● Instructions:
1 - Render this sentence from the post on top gadgets into Spanish: "But John Webster questions whether Tasers were really the cause of death."
2 - According to the post on top gadgets, which item takes first place on the list?
3 - Proceed with the post on top gadgets, writing on from its final sentence.

● Text passage:
[Start of Attachment]

February 26, 2005

"Scissors count, but the knife does not."

Now that we've defined what a gadget is, let's identify the top 100 gadgets of all time. Or, let the fighting begin by having one magazine -- Mobile PC -- identify the top 100 gadgets of all time. Most of them are either electronic or goofy novelties (like the Ronco egg-scrambler): the list is dripping with bias toward things the listmakers remember from their own lives. So, lest you get steamed at the absence of the catapult -- or whatever -- you might want to read "all time" as all the time that youngish guys have personally experienced. But they do throw in some old stuff to try to make it look a little "all time": the sextant and the abacus get slotted in at 59 and 60. Yet somehow Etch-a-Sketch and Speak-and-Spell are greater! Numerous different laptops make the list -- I lost count -- and the Apple Powerbook 100 comes in at first place.

The taser is number 79. (No other guns make the list!) Did you know a University of Wisconsin professor is testing tasers on pigs?
Over the past three years, more than 70 people in North America have died after being shocked by Tasers, according to the human rights group Amnesty International. But John Webster questions whether Tasers were really the cause of death.

Many of those people were high on drugs, namely cocaine, argued the emeritus professor of biomedical engineering.

"If you Taser someone with a cocaine overdose, and they die, did they die of the Taser?" Webster said. "I know that many people make it to the emergency room and then die. In my opinion, they were not electrocuted by the Taser. They were high on drugs."

[End of Attachment]

Pixel coordinate grounding data:
[Start of Attachment]

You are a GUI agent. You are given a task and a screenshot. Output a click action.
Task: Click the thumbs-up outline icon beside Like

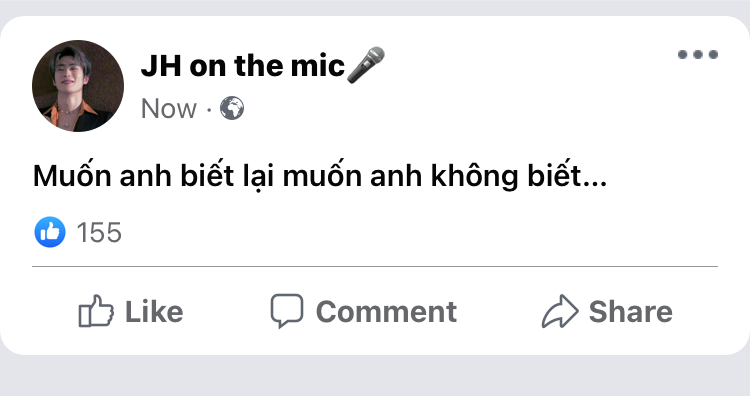click(x=96, y=311)
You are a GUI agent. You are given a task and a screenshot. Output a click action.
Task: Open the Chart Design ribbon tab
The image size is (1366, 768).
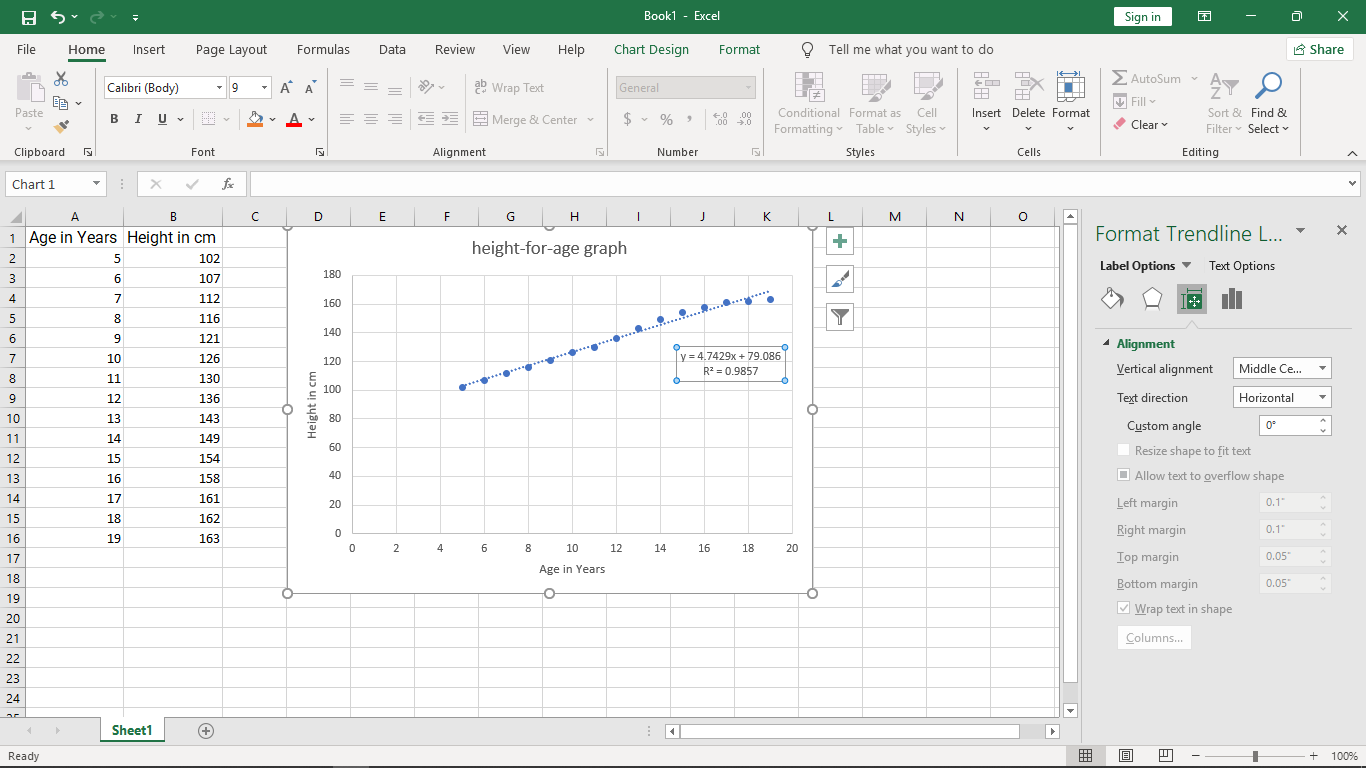(x=651, y=49)
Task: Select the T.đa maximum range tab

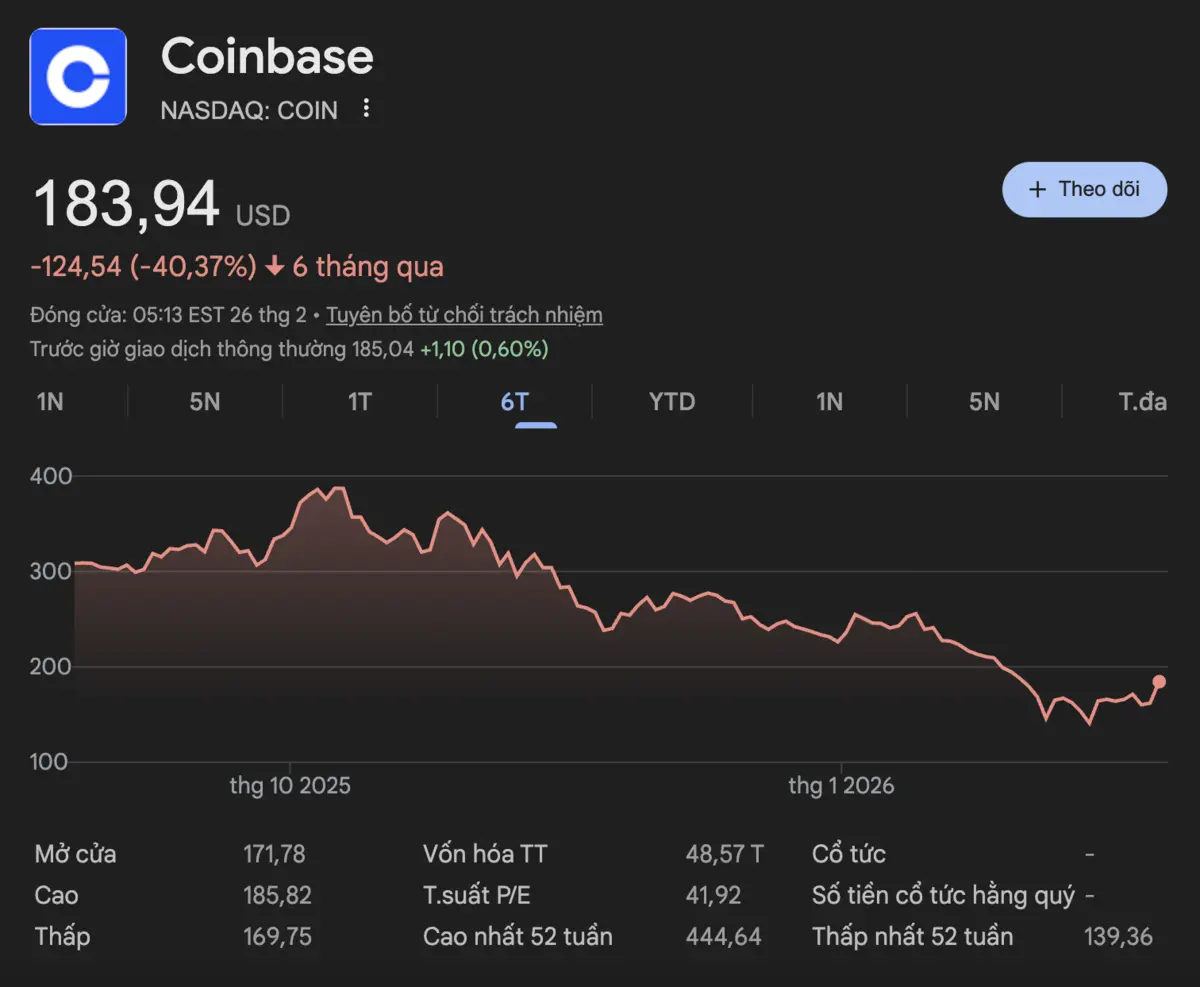Action: [1142, 402]
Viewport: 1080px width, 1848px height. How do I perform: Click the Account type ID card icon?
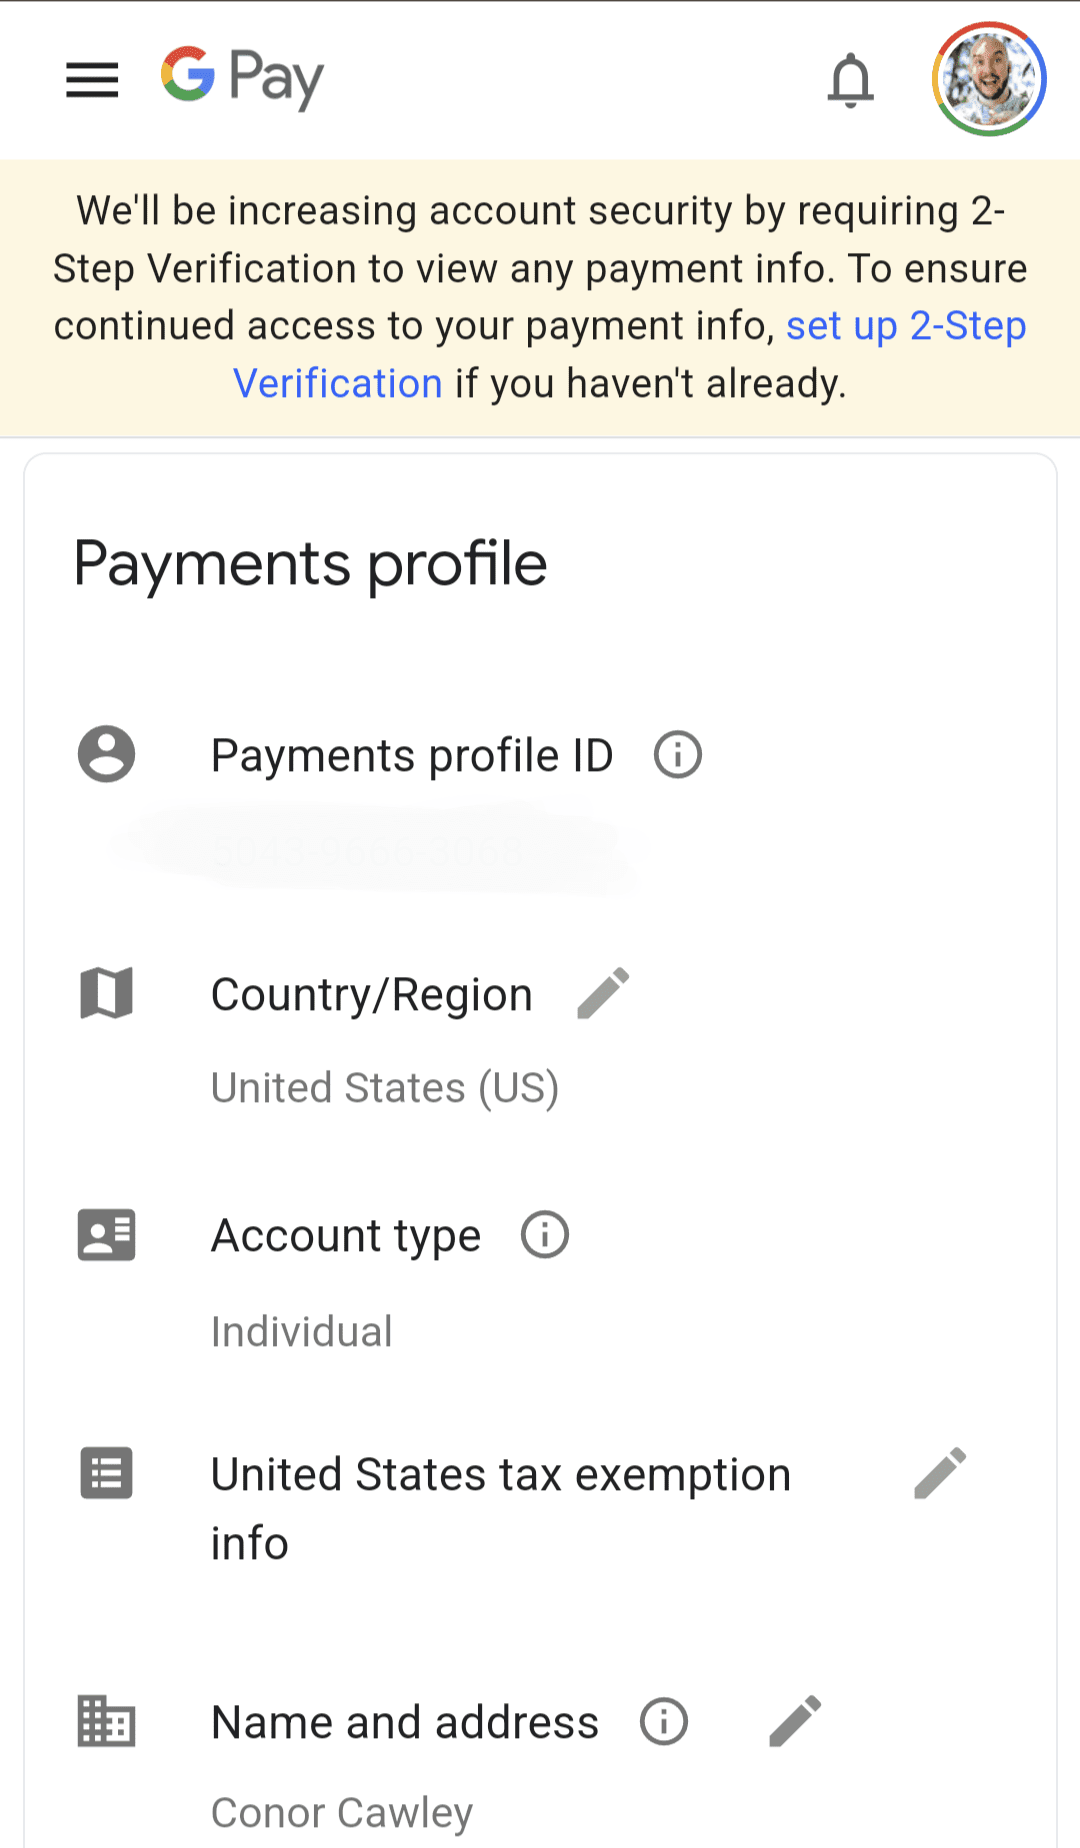(x=106, y=1235)
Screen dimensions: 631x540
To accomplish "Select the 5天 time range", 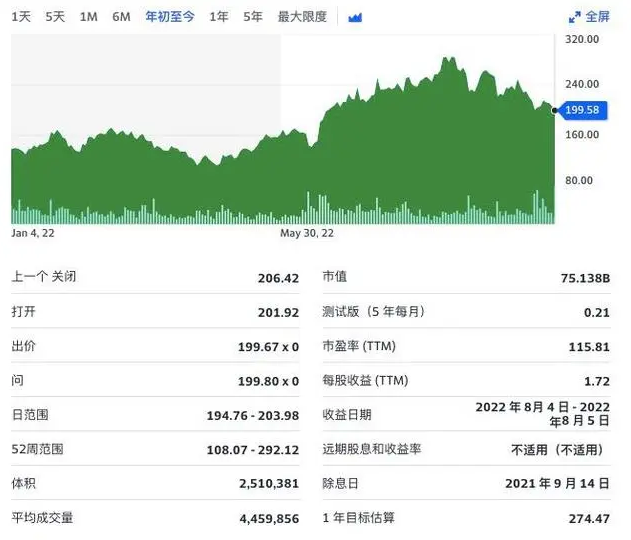I will [x=55, y=17].
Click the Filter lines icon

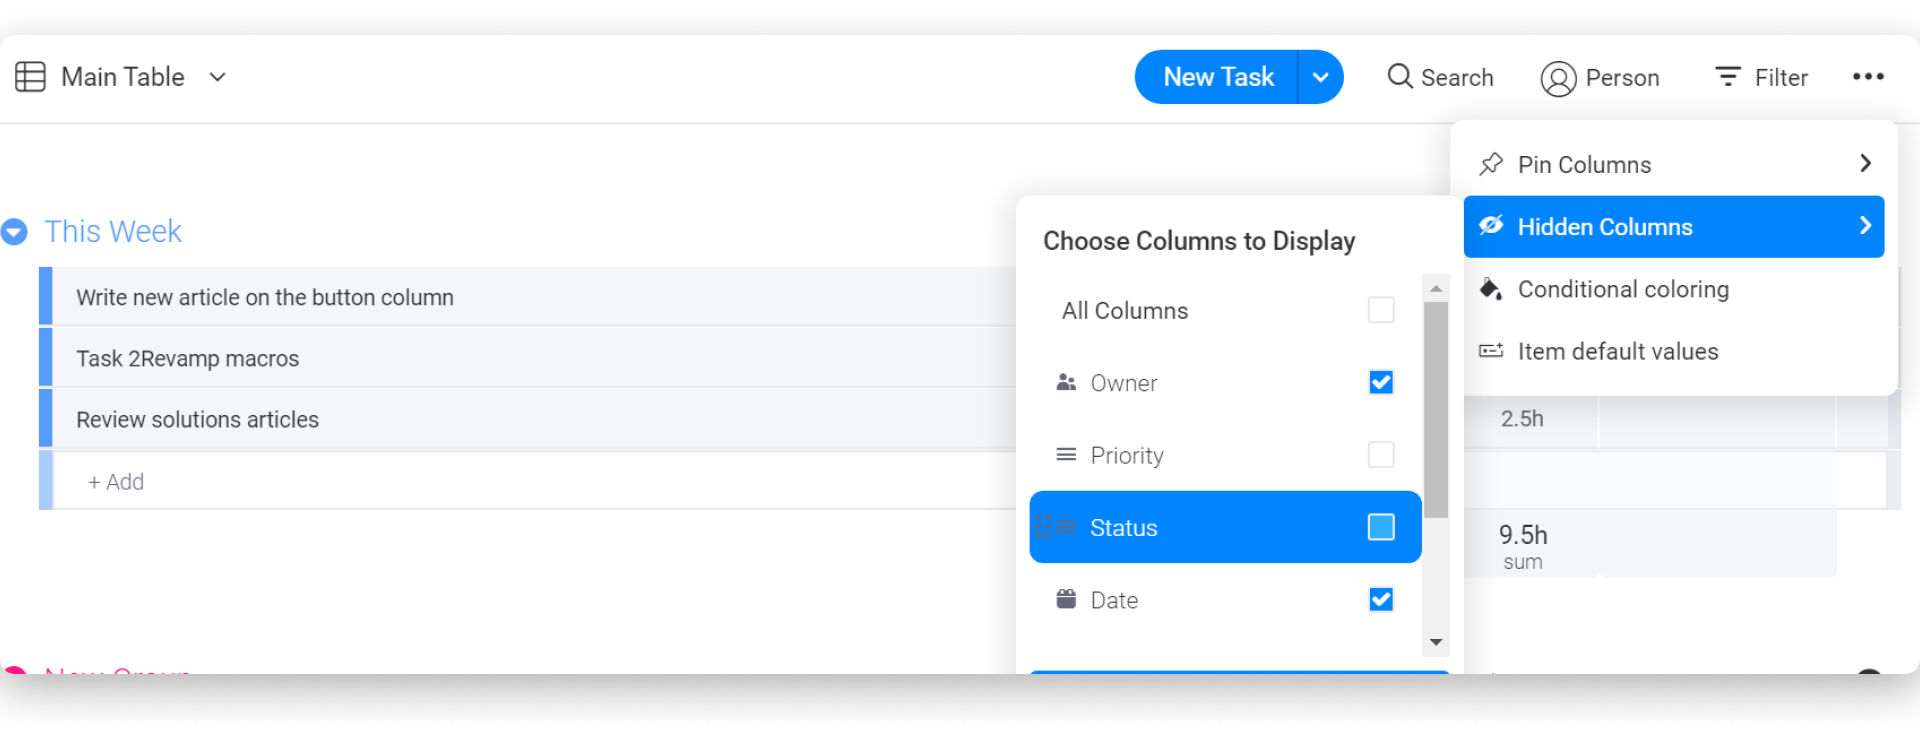pos(1728,76)
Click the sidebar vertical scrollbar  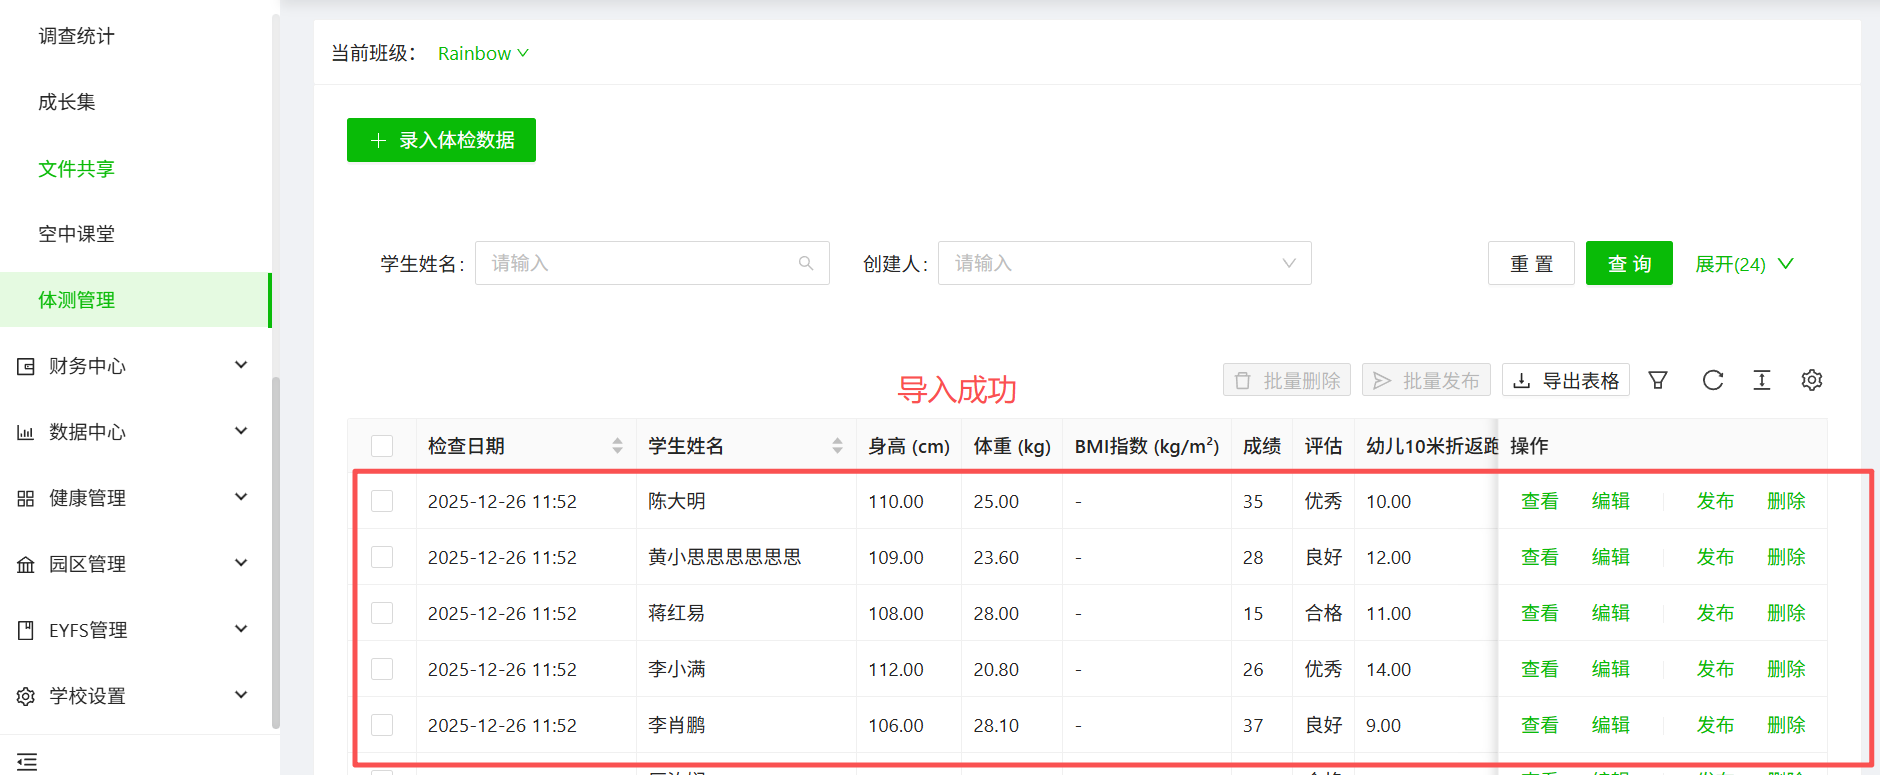pos(276,550)

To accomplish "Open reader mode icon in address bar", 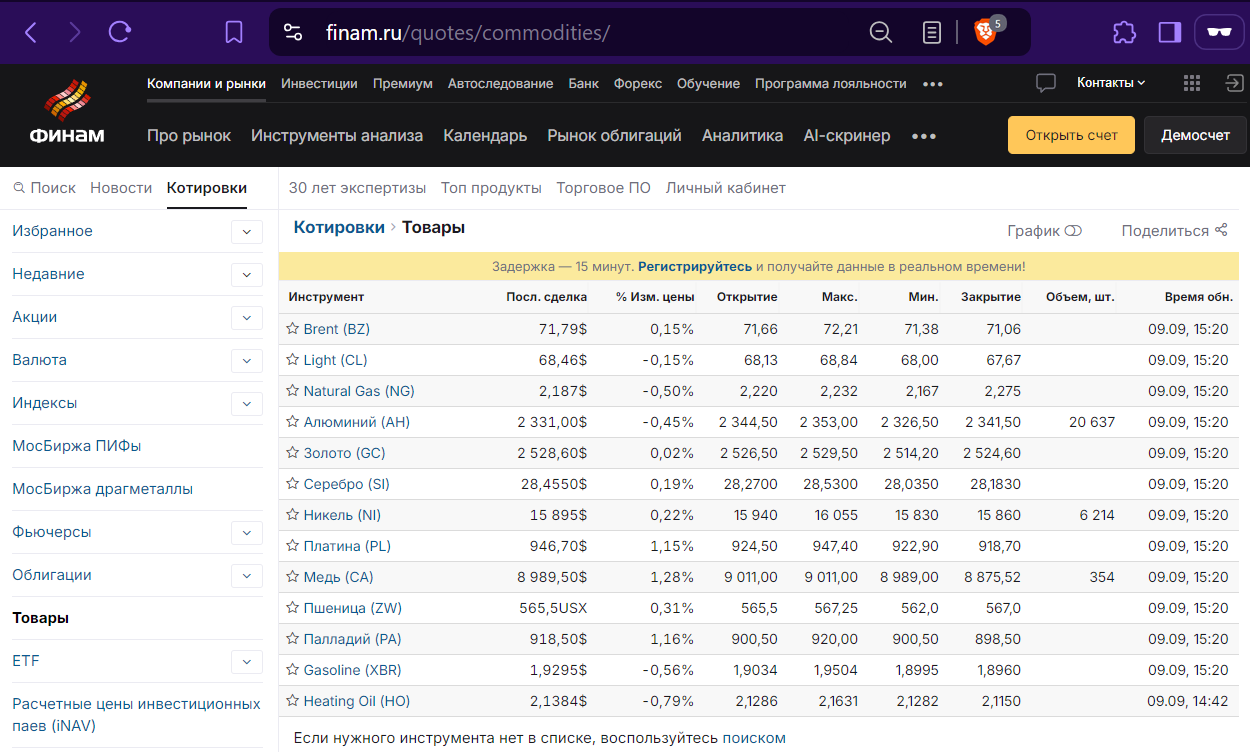I will coord(932,32).
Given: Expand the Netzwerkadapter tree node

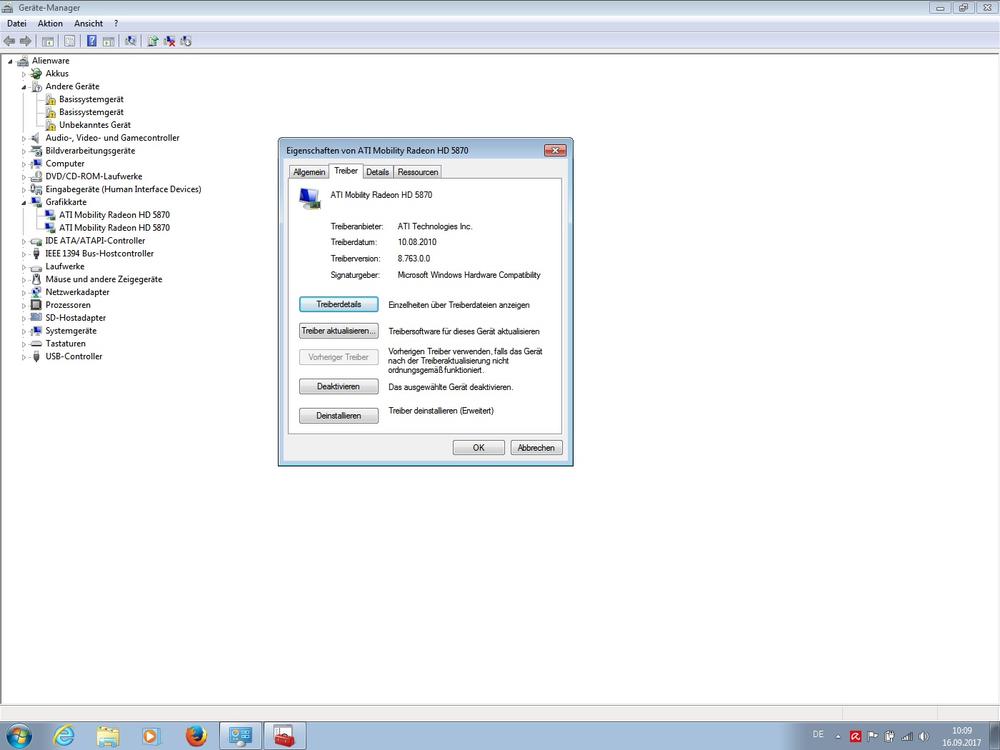Looking at the screenshot, I should [x=24, y=292].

[End of Attachment]

● Expected responses:
1 - Pero John Webster cuestiona si las Taser fueron realmente la causa de la muerte.

2 - The Apple Powerbook 100.

3 -
He'll use about 10 anesthetized pigs to help settle the question of whether Tasers alone can send a subject into the deadly state of ventricular fibrillation. A Taser gun ejects darts with a 50,000-volt electrical charge that is designed to briefly immobilize people.

Some of the pigs will be shot with the Taser. Some will get cocaine or another drug. And some will get both the drug and the Taser shot. Webster and his students will measure the effect on the pig's heart.

"The question I'm trying to answer is, can Tasers electrocute subjects?" Webster said. "My hypothesis is, no." He did leave open the possibility that an "emaciated person" who is hit by a Taser whose darts hit directly on and around the heart could die of the shot.

The study is funded with a two-year, $500,000 grant from the U.S. Department of Justice.

It seems to me that people high on cocaine are especially likely to get into the kind of situation where they do get shot with Tasers. If you know the Taser-cocaine combination is deadly, isn't there still a problem?